▸ Work to be completed
Among the entries below, how many lines contain "browser"? Answer with the number only.

▸ Collection entries

● ● ● ● ●

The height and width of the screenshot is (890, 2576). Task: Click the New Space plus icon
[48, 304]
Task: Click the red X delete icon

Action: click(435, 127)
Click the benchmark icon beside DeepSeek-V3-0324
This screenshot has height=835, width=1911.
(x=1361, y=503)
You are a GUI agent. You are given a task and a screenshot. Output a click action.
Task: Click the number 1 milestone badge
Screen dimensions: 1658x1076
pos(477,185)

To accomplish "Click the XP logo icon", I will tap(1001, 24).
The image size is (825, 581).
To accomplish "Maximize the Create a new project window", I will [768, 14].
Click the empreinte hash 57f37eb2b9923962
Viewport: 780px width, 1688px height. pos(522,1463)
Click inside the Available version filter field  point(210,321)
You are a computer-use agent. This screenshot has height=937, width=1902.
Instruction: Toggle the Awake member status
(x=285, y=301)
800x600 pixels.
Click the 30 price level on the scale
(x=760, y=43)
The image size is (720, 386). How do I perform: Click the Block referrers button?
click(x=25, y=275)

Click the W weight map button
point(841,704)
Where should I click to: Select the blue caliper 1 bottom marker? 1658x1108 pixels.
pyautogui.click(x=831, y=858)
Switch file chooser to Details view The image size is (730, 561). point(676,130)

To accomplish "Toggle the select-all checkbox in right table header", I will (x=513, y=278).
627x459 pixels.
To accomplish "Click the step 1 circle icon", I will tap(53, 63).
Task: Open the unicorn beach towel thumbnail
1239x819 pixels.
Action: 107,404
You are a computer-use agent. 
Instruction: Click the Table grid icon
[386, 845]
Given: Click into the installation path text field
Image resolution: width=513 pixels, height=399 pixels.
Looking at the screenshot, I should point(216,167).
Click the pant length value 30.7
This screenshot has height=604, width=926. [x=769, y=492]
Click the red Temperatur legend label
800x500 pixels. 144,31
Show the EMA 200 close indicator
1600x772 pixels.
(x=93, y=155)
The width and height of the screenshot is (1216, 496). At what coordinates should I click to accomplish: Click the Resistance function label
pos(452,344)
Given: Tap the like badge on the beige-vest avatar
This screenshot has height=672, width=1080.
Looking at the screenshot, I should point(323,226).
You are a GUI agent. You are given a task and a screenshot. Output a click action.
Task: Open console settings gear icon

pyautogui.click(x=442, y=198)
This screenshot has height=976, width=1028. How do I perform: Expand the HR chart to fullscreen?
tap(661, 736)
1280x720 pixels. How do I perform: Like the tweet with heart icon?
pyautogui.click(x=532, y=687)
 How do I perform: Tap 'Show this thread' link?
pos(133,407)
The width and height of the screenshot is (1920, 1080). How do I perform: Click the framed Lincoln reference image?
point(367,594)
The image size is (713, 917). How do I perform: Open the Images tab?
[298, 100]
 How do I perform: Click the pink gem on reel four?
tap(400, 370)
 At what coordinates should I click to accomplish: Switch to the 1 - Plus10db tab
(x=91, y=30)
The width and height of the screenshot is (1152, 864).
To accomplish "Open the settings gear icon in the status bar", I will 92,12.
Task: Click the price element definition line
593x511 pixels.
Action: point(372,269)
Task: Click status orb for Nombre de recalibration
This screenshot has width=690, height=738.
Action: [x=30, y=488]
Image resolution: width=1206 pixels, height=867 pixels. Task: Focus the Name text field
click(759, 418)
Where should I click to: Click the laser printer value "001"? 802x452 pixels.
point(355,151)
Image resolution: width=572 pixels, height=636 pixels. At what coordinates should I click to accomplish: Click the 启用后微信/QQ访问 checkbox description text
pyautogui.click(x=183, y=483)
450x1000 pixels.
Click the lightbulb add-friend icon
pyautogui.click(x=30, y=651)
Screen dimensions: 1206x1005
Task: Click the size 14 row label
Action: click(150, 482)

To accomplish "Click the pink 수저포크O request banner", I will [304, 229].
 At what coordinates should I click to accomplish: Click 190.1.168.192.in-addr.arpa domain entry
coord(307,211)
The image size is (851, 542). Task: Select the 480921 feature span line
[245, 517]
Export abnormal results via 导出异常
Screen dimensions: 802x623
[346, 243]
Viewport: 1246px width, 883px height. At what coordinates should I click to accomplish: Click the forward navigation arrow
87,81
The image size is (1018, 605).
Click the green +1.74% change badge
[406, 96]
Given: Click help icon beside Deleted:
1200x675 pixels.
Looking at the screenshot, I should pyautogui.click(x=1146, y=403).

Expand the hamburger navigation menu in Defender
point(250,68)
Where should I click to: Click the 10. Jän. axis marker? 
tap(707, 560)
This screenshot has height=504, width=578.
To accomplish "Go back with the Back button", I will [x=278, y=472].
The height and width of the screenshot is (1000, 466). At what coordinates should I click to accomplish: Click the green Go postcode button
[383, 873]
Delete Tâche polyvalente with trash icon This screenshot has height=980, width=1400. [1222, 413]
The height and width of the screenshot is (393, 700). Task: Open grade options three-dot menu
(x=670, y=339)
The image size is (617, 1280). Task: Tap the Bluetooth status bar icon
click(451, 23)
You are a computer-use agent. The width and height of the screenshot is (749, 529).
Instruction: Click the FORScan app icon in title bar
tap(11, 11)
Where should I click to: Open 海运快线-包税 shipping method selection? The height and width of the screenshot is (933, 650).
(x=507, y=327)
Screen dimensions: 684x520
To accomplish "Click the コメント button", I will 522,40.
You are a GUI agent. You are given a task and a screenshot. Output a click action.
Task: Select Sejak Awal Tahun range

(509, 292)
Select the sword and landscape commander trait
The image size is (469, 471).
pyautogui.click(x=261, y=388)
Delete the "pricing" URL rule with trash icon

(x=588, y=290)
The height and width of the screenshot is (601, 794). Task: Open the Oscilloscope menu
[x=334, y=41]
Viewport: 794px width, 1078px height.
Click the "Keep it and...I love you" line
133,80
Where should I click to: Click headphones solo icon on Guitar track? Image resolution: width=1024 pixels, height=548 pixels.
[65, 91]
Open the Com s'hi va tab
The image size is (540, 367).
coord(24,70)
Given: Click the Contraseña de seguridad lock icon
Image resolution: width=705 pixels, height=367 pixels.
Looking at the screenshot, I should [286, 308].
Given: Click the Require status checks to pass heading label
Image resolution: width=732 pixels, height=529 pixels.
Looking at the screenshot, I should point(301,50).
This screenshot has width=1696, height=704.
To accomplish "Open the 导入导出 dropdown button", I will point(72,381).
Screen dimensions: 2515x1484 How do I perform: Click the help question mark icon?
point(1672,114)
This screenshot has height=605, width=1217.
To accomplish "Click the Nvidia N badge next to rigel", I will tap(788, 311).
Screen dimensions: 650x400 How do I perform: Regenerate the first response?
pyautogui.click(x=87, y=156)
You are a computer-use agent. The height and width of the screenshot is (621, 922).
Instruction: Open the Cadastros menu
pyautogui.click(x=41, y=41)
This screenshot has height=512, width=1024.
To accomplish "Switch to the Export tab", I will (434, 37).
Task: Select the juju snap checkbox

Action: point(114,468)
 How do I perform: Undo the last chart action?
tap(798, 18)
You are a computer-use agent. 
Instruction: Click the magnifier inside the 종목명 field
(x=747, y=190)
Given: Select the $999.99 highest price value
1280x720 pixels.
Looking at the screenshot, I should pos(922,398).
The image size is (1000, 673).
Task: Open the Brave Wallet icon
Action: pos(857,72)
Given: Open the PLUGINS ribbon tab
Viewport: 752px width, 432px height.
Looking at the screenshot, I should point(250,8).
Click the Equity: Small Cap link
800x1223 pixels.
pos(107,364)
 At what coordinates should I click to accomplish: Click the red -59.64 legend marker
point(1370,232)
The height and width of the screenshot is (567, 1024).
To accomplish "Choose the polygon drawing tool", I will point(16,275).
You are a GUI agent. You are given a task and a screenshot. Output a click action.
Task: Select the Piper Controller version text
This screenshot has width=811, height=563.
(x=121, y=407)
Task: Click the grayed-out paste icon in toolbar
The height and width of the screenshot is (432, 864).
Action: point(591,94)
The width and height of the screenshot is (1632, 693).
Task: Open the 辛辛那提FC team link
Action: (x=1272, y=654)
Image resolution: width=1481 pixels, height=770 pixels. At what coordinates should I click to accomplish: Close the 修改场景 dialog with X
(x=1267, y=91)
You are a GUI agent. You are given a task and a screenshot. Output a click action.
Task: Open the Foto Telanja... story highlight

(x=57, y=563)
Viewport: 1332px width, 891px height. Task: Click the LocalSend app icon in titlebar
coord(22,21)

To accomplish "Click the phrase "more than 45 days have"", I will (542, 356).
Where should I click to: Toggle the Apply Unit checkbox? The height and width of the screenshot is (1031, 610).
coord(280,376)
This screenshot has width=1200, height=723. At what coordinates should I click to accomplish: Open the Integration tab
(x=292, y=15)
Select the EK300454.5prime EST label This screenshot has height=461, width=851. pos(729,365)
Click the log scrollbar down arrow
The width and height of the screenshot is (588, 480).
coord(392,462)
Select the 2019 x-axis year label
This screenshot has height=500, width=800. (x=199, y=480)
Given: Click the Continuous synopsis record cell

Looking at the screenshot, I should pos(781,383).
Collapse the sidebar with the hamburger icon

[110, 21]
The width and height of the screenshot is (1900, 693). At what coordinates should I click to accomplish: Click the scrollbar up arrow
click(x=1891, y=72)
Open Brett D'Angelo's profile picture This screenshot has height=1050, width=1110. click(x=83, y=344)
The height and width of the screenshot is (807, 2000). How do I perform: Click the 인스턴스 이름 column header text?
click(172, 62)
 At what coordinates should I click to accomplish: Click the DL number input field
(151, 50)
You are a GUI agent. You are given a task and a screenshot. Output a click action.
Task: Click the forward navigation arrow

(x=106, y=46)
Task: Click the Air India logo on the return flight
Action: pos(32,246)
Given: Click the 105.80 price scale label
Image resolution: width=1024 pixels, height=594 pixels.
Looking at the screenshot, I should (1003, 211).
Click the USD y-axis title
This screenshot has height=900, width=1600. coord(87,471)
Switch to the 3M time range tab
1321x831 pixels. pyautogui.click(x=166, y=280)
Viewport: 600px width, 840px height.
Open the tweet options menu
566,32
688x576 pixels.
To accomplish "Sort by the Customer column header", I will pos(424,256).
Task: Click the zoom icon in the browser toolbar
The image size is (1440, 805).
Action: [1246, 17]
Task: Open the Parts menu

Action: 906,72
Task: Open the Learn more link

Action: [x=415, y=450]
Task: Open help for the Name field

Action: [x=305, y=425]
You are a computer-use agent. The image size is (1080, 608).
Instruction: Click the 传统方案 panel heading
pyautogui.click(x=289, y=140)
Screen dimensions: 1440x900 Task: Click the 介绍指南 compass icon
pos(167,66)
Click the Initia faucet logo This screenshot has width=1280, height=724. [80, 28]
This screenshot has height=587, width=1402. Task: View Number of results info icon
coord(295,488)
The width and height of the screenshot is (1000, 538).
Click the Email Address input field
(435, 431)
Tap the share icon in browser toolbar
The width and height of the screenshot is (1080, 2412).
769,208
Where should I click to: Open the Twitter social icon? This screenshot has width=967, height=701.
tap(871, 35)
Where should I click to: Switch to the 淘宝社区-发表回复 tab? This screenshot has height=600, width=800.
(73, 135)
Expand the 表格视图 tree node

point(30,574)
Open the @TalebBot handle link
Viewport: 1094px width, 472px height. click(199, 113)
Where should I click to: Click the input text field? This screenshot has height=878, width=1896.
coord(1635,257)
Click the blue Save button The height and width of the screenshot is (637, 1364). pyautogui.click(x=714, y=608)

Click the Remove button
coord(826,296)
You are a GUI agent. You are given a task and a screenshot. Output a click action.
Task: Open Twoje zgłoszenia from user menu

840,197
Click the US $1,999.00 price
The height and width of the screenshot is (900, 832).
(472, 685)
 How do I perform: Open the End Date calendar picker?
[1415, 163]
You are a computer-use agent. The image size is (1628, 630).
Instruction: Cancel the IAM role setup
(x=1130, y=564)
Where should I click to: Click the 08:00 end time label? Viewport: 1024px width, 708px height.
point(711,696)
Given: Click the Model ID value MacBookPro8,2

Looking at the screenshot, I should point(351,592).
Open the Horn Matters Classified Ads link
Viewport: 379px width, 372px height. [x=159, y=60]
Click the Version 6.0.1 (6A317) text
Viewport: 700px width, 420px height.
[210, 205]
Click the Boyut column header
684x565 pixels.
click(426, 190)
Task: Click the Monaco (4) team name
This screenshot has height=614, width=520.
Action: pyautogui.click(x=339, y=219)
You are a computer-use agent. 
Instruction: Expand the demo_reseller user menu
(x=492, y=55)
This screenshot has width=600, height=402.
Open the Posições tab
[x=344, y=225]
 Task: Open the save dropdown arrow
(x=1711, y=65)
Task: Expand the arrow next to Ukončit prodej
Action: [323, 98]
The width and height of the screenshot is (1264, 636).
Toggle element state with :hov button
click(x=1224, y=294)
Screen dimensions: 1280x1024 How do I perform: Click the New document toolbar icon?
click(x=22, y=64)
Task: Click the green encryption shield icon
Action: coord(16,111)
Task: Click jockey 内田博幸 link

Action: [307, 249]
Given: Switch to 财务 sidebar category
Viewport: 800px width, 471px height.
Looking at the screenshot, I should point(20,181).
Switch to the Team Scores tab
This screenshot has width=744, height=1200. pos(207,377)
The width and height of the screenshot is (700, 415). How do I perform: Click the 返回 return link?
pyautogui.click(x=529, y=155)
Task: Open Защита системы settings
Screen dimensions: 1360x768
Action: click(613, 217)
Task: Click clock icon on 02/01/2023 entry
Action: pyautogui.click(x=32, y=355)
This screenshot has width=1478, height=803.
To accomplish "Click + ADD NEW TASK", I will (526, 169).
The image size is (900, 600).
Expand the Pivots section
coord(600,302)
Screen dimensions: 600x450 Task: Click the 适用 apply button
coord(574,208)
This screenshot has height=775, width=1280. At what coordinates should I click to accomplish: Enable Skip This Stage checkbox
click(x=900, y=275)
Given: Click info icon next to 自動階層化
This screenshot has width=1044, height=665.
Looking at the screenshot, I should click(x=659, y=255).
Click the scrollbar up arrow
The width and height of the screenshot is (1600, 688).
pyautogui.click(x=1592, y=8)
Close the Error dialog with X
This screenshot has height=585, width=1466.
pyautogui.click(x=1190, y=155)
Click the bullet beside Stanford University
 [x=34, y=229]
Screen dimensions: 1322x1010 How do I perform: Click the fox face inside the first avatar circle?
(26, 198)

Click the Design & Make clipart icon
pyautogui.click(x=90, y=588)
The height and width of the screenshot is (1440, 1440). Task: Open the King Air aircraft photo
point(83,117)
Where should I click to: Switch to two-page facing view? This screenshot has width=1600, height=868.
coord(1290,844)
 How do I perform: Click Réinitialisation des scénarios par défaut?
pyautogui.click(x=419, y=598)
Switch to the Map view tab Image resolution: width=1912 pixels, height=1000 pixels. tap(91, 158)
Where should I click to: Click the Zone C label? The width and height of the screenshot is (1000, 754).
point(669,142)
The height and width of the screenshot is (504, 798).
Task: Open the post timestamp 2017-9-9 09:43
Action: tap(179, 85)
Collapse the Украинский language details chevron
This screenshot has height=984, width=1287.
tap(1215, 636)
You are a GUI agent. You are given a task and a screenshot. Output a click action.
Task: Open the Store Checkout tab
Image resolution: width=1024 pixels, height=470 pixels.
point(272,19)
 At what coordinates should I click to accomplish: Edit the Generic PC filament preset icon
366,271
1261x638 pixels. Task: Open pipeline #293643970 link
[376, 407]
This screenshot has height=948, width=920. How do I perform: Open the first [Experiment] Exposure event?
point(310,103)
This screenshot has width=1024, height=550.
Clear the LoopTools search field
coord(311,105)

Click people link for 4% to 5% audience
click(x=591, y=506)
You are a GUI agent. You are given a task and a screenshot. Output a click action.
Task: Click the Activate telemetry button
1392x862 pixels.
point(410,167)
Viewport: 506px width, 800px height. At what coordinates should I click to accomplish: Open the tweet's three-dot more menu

● ● ● ● ●

▸ Answer for this exercise
2